London shares closed higher on Friday as global markets turned positive in the wake of US jobs figures, dealers said.

The benchmark FTSE 100 index added 14.89 points or 0.23 percent to 6,547.33 points.

The Labor Department said the US added 169,000 jobs in August, below analyst projections of 177,000. The report also lowered the estimates for jobs added in June and July.

Wall Street opened higher on speculation the report would scuttle any immediate moves by the US Federal Reserve to taper its aggressive $85 billion per-month quantitative easing bond-buying program.

Friday's jobs report "makes the market place questions on just how strong economic growth is and just how fast the Fed can pull away from QE," said Michael Gayed, chief investment strategist for Pension Partners.

Berenberg bank economist Robert Wood said the jobs data would unlikely stop the Fed from beginning its tapering of its asset purchases at its September 18 meeting.

"...today's disappointing non-farm payrolls report could mean they start by reducing their asset purchases only a little, perhaps cutting back on monthly asset purchases by $15bn and saying it will stick with the new rate of purchases until the end of the year," he said.

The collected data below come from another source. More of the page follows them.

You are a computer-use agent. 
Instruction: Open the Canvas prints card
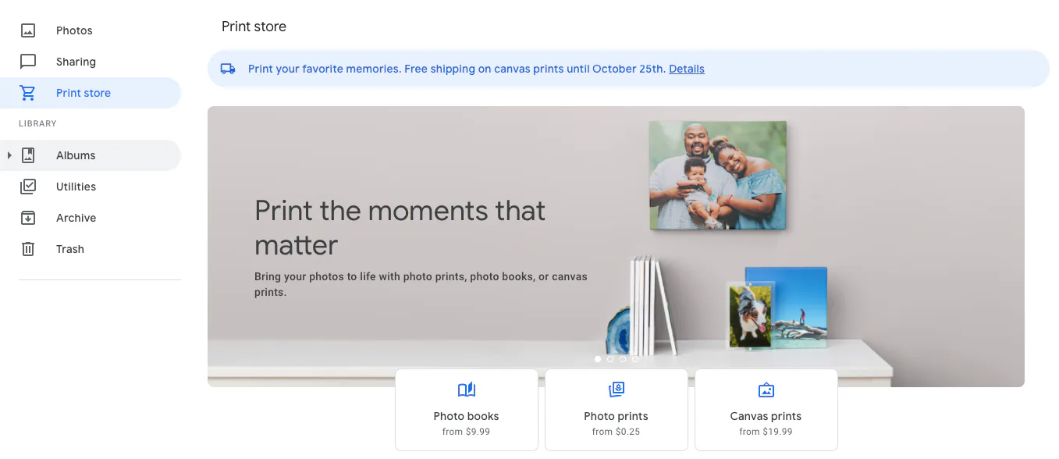point(766,410)
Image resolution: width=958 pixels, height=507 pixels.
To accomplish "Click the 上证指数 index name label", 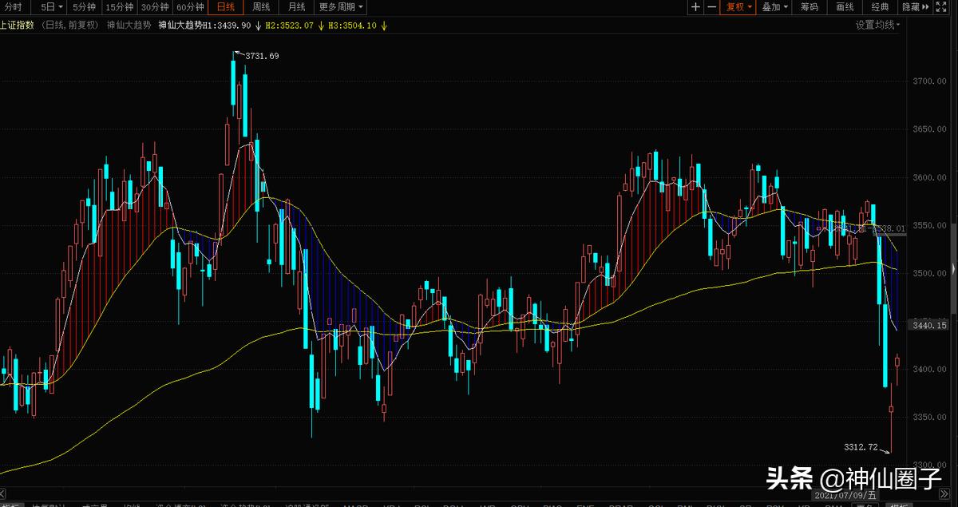I will (17, 25).

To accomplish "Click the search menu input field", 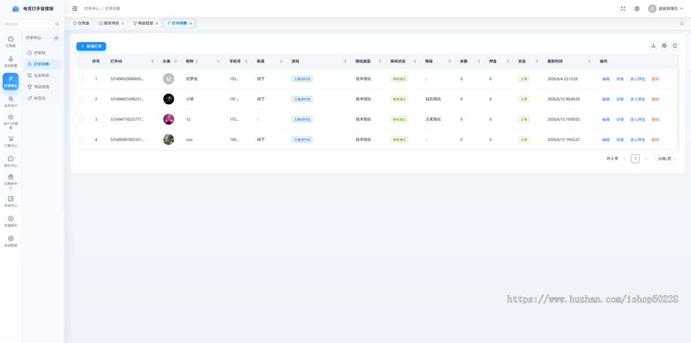I will (x=28, y=24).
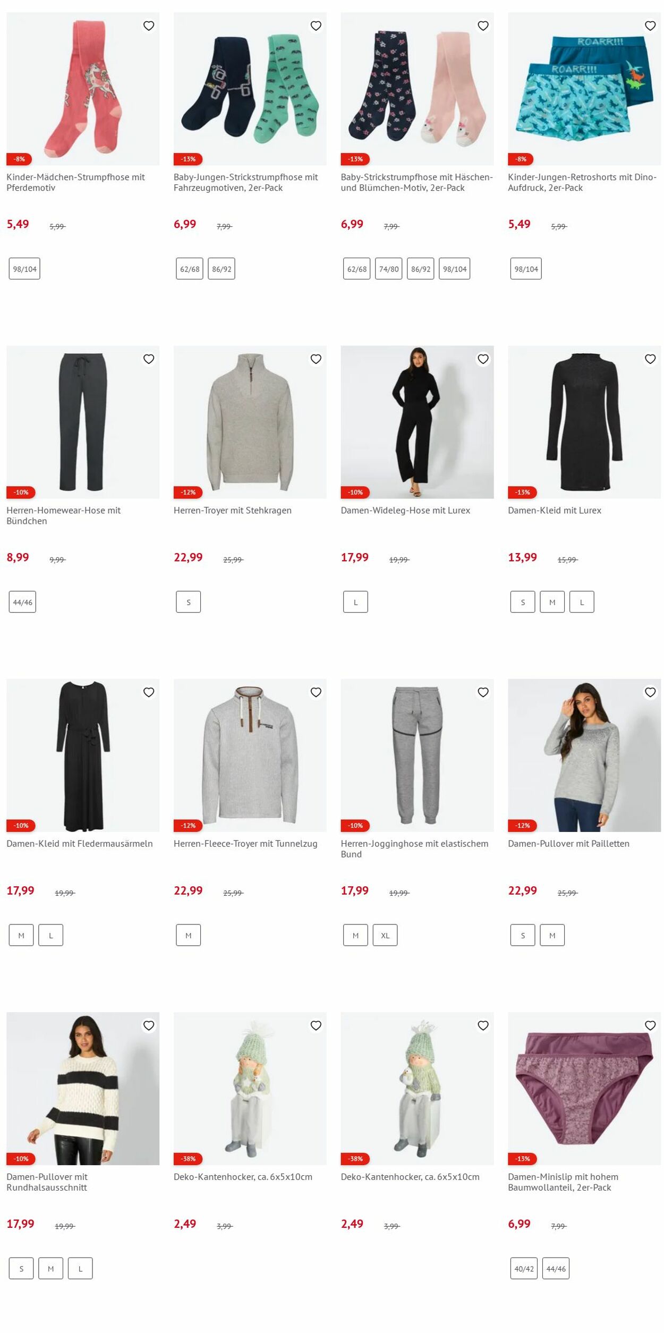664x1333 pixels.
Task: Heart the Damen-Pullover mit Pailletten
Action: (x=650, y=692)
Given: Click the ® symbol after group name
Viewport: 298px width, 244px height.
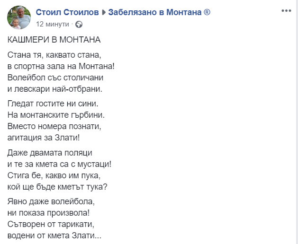Looking at the screenshot, I should point(207,12).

Shell edged up 3.50 pence or 0.17 percent after the oil giant to begin compensation talks with thousands of Nigerian villagers who say their livelihoods were ruined by two massive oil spills in the Niger Delta.

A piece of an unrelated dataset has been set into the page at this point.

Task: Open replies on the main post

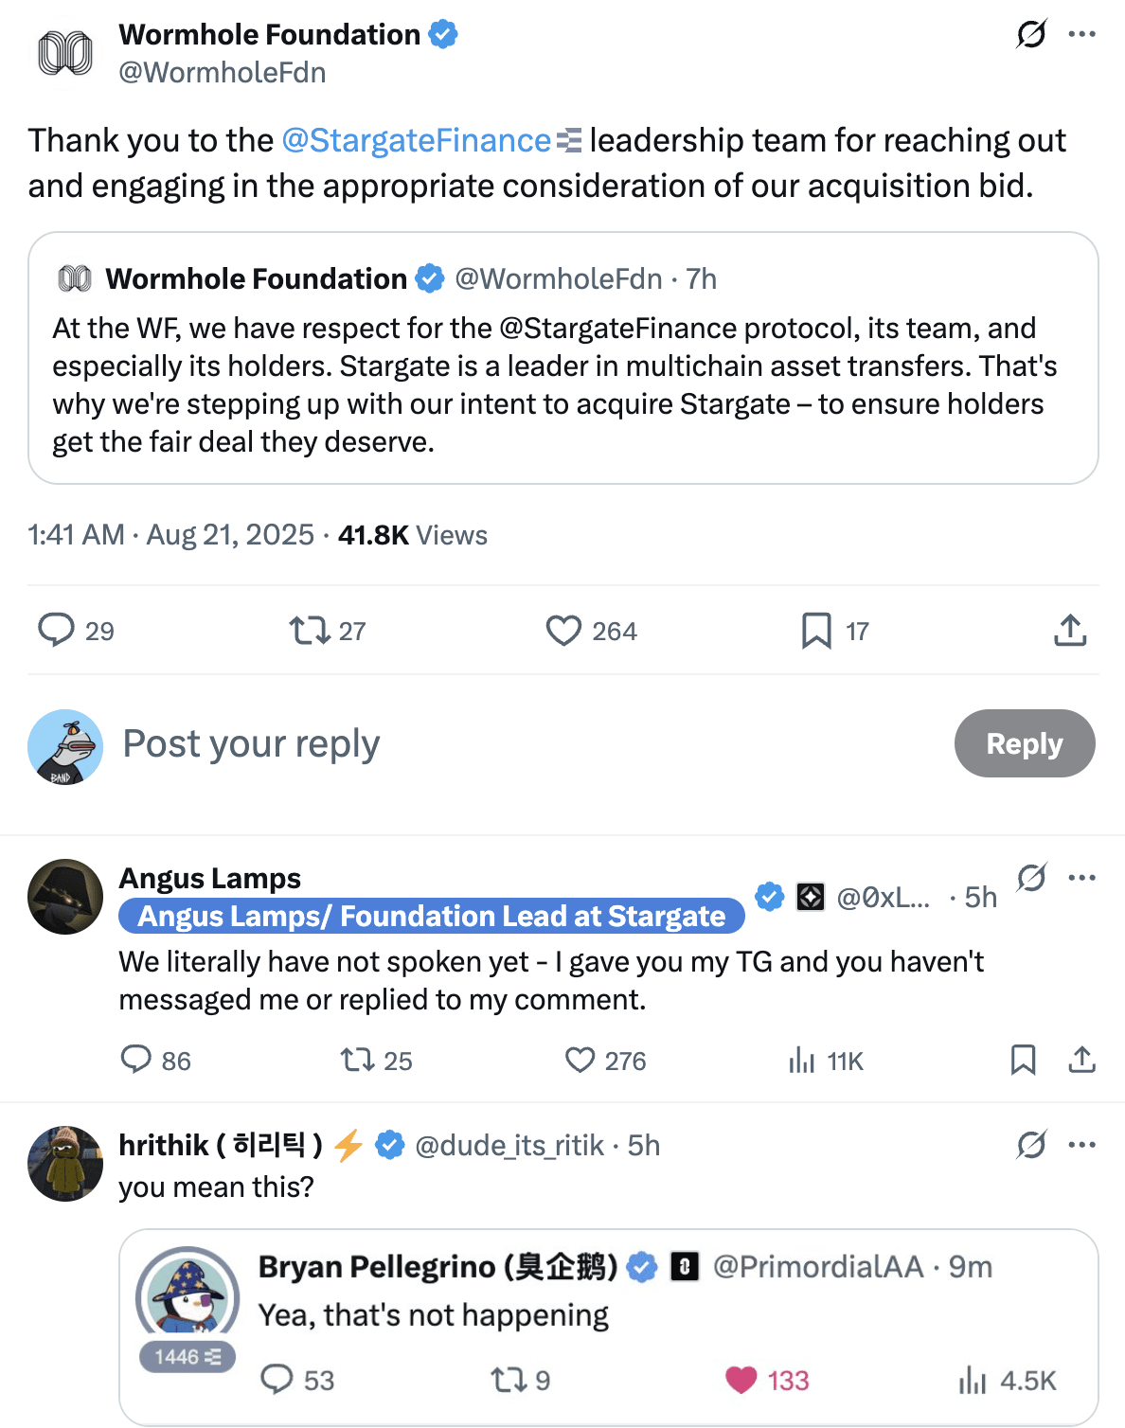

The talks will start next week in Port Harcourt, the capital of Nigeria's southern Rivers state and the hub of Africa's largest oil industry, the Anglo-Dutch company said.

About 15,000 residents of Bodo, a cluster of fishing villages in Rivers State, are seeking millions of dollars of compensation over the 2008 spills.

BAe gained 0.58 percent to 447.70 pence as the weapons maker said it is shedding 113 jobs by closing a small Pennsylvania plant that overhauls and upgrades military equipment for Bradley fighting vehicles.

"The decision to close the Fayette facility was made in response to the planned completion of existing contracts managed at the Fayette site and no prospect of future work for the facility," BAe said.

The US market accounts for about 40 percent of BAe revenues -- making it the biggest foreign supplier of military goods to the Pentagon.

Tullow Oil led the London gains, adding 3.58 percent to 1,070 pence, with engineering group Meggitt adding 2.25 percent to 545 pence.

Software company Sage shed 1.79 percent to 345.80 pence and silver and gold miner Fresnillo eased 1.33 percent to 1,264 pence.

On the currency markets, sterling climbed to $1.5628 at 5:27 pm from $1.5595 on Thursday evening but eased slightly to 1.1872 euros from 1.1887 euros a day earlier.